◆ WHAT THE EXERCISE ASKS
Go line by line through the data and copy those with the word "agent".

◆ SUPPLIED INFORMATION
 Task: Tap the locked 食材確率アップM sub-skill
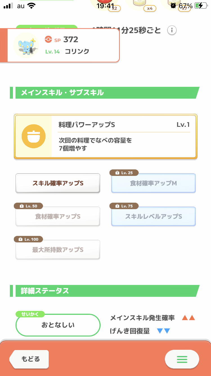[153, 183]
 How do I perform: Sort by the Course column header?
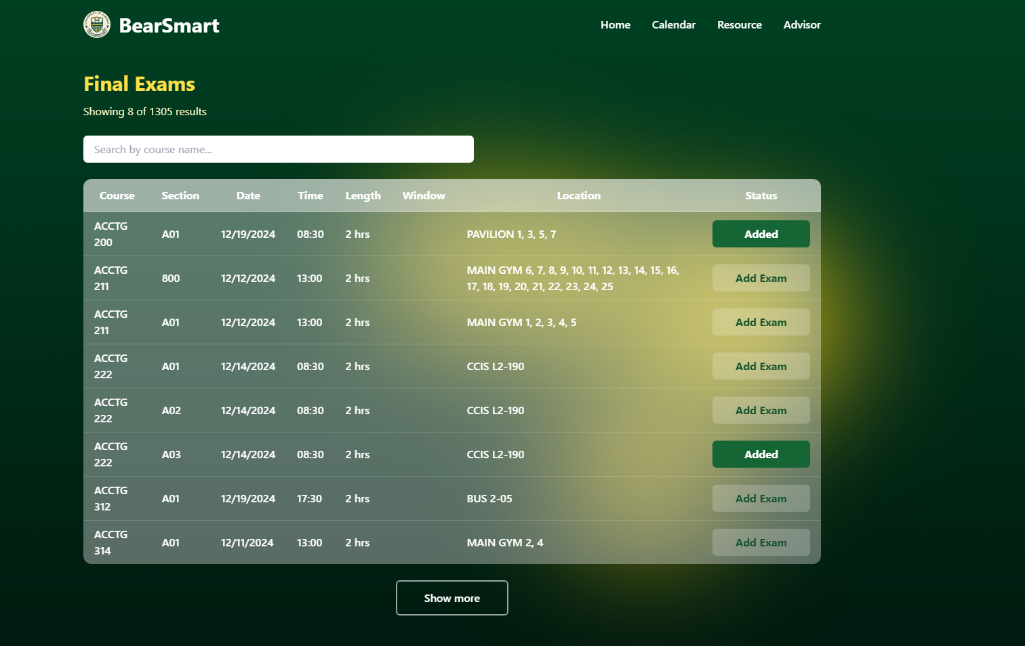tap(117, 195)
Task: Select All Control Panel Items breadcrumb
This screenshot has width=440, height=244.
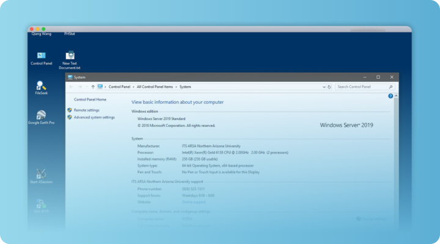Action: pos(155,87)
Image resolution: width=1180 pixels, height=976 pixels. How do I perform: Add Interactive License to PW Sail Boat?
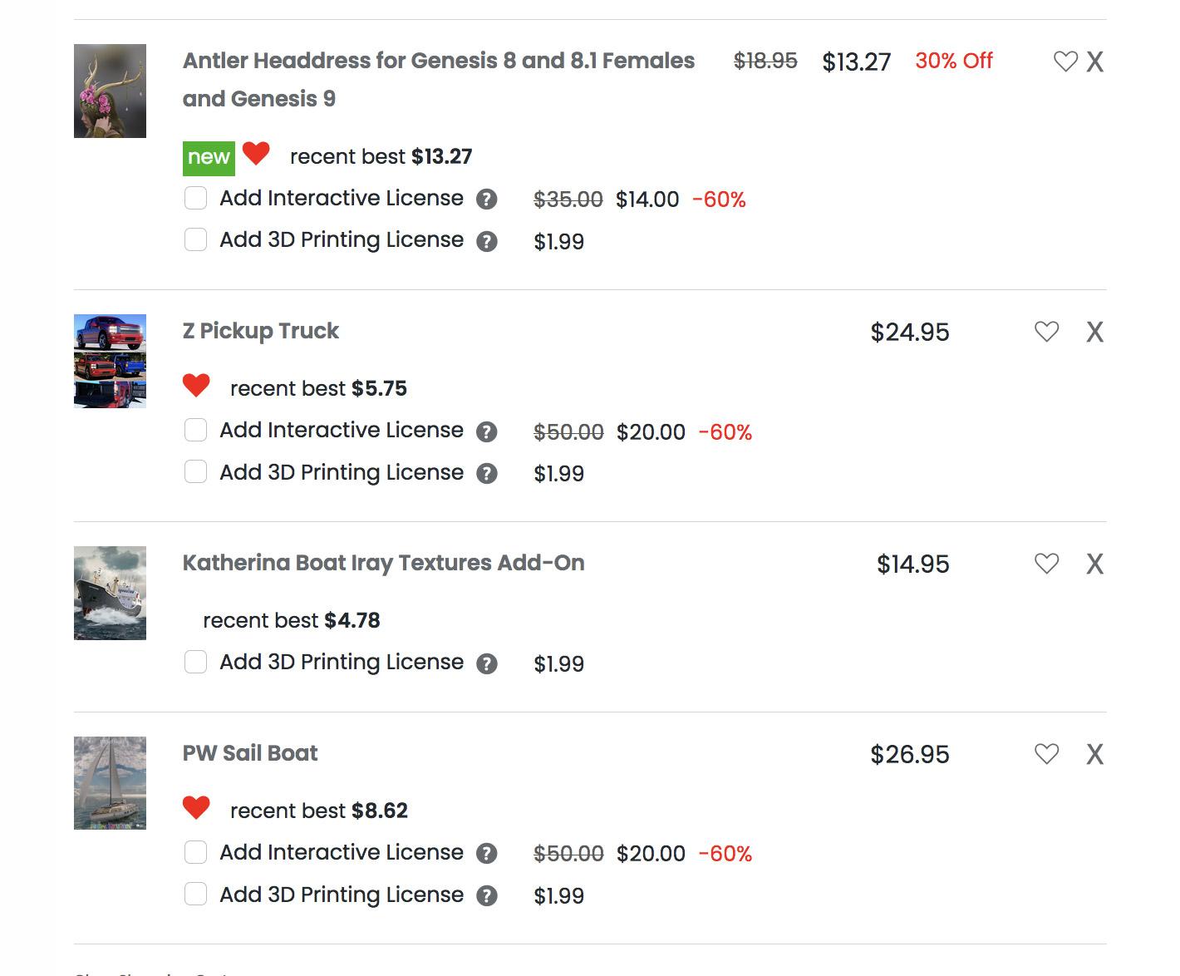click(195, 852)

...

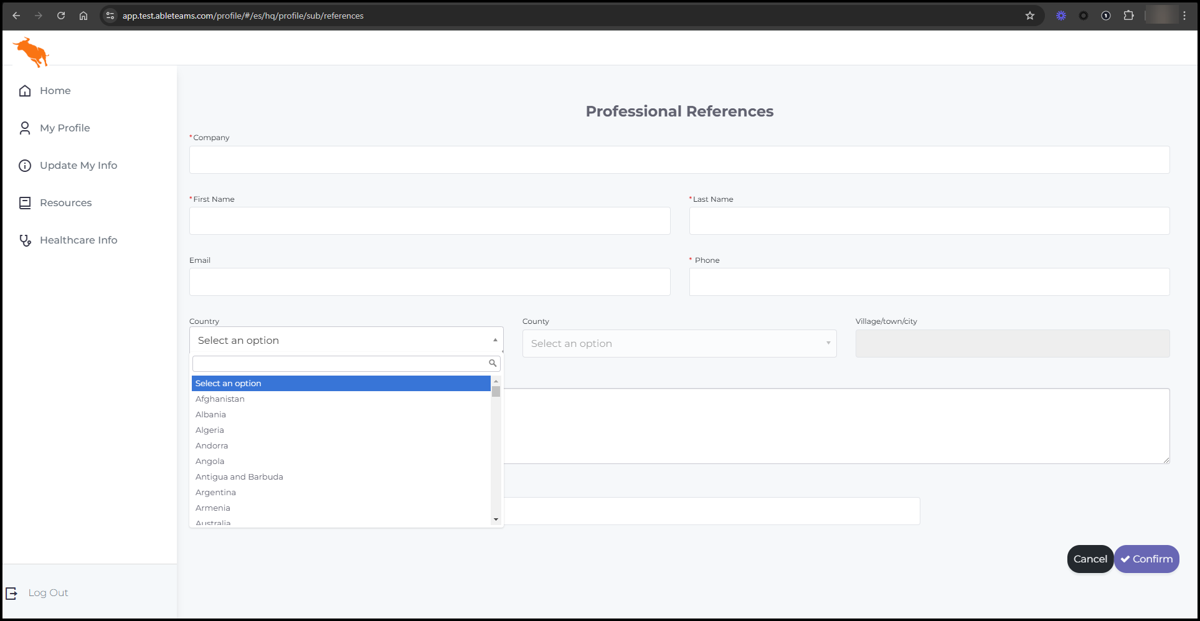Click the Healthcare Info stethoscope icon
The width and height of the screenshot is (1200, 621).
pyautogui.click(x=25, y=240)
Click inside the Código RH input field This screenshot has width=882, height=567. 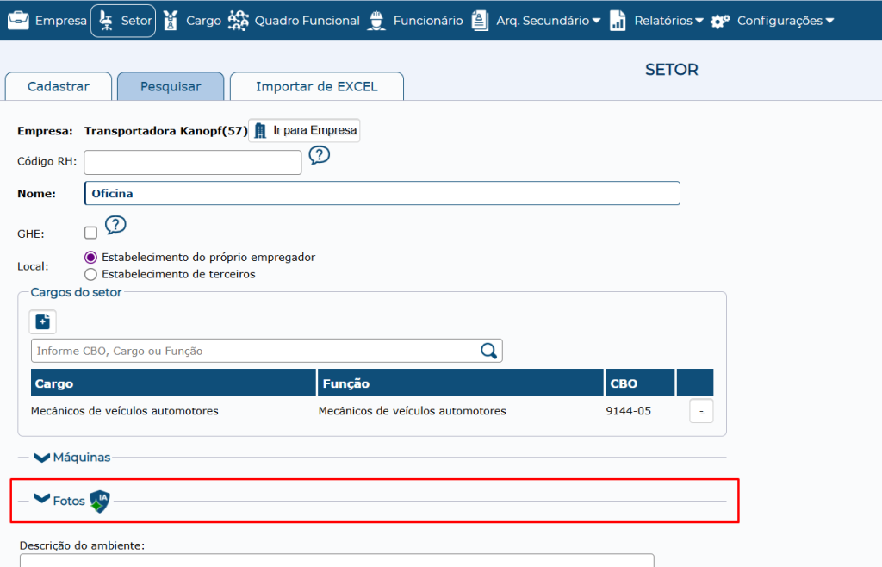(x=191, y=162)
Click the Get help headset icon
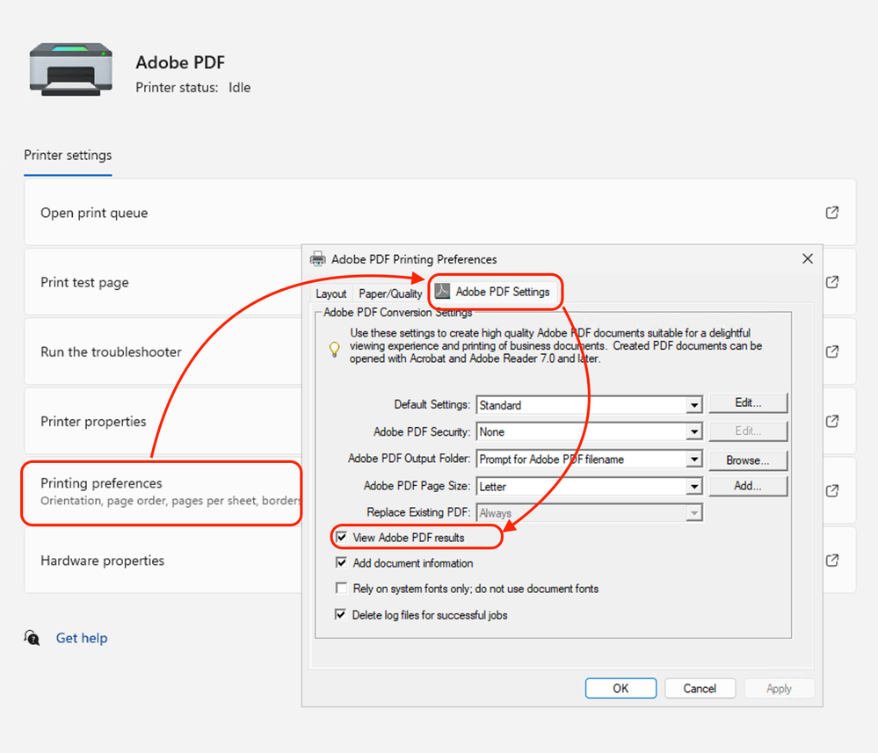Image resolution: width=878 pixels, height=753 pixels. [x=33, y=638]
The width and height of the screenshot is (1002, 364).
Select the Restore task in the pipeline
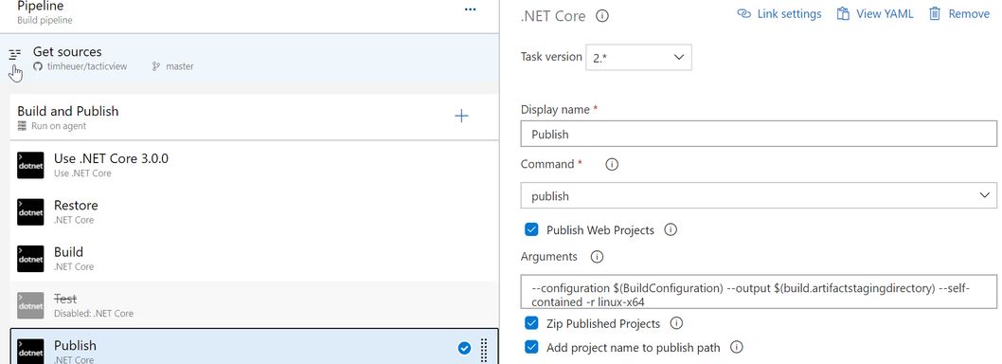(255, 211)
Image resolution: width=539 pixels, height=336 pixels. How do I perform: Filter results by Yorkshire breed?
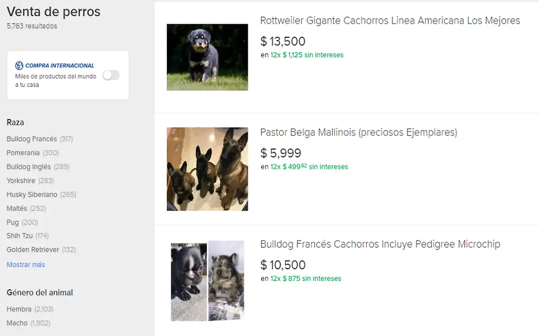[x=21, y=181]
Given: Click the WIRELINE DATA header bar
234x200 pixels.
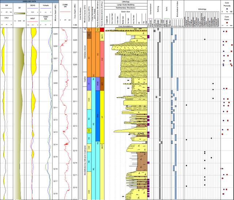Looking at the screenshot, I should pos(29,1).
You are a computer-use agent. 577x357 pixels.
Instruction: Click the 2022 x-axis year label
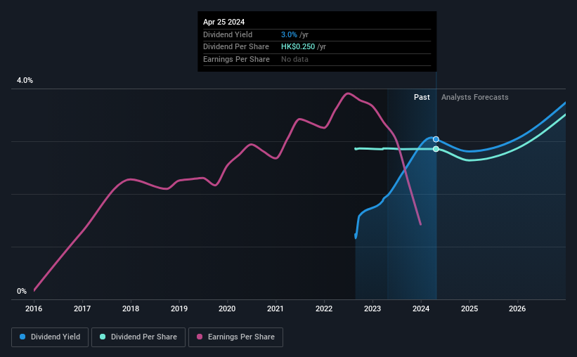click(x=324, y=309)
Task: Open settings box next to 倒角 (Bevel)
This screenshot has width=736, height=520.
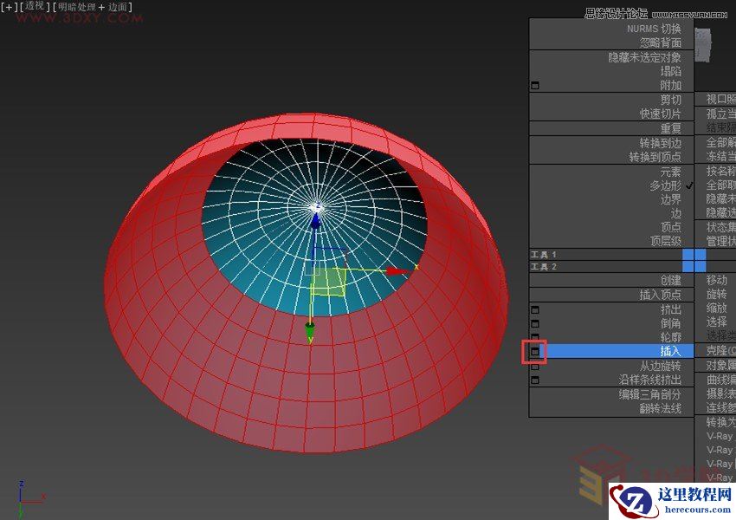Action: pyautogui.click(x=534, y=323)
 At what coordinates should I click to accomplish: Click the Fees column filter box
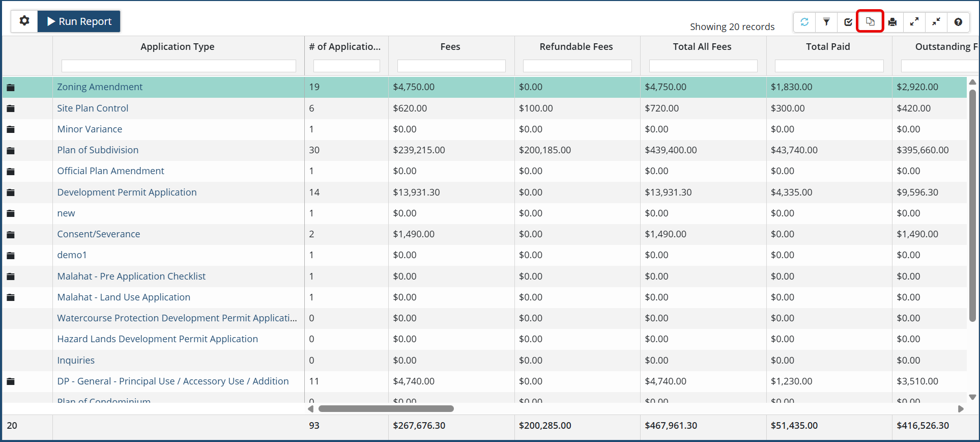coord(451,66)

...

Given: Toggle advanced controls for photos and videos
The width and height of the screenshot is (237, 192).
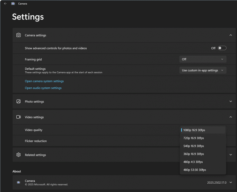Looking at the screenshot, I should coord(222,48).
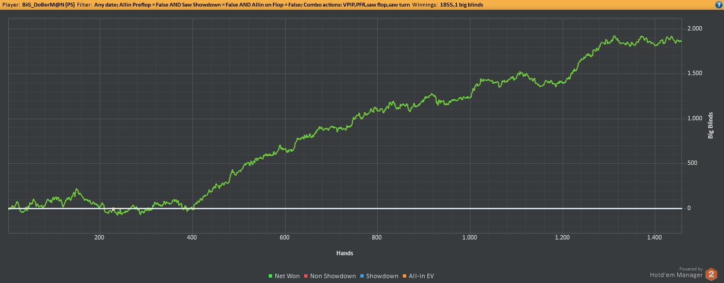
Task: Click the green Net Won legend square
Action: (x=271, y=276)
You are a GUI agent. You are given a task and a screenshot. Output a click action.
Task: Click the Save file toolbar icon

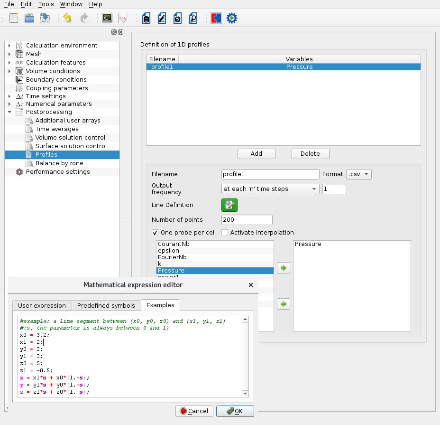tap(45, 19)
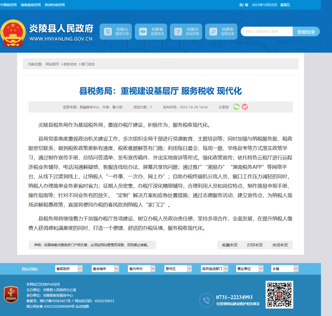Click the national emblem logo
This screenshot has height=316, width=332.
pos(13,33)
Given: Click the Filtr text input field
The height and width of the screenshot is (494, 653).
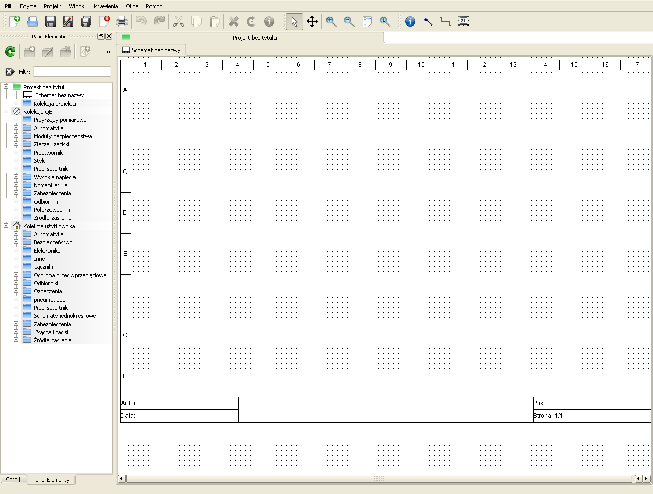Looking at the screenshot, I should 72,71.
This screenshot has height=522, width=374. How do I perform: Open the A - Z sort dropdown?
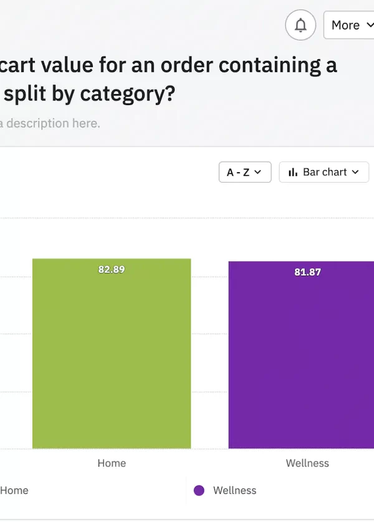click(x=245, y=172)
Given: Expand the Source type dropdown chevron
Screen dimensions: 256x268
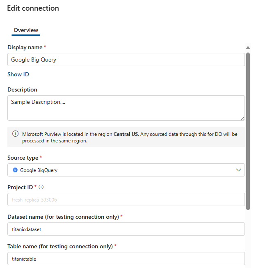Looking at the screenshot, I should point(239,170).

◆ TASK SOLUTION
You are a computer-use agent. 577x357 pixels.
You are a GUI agent. You are given a task and a screenshot. Output a click action.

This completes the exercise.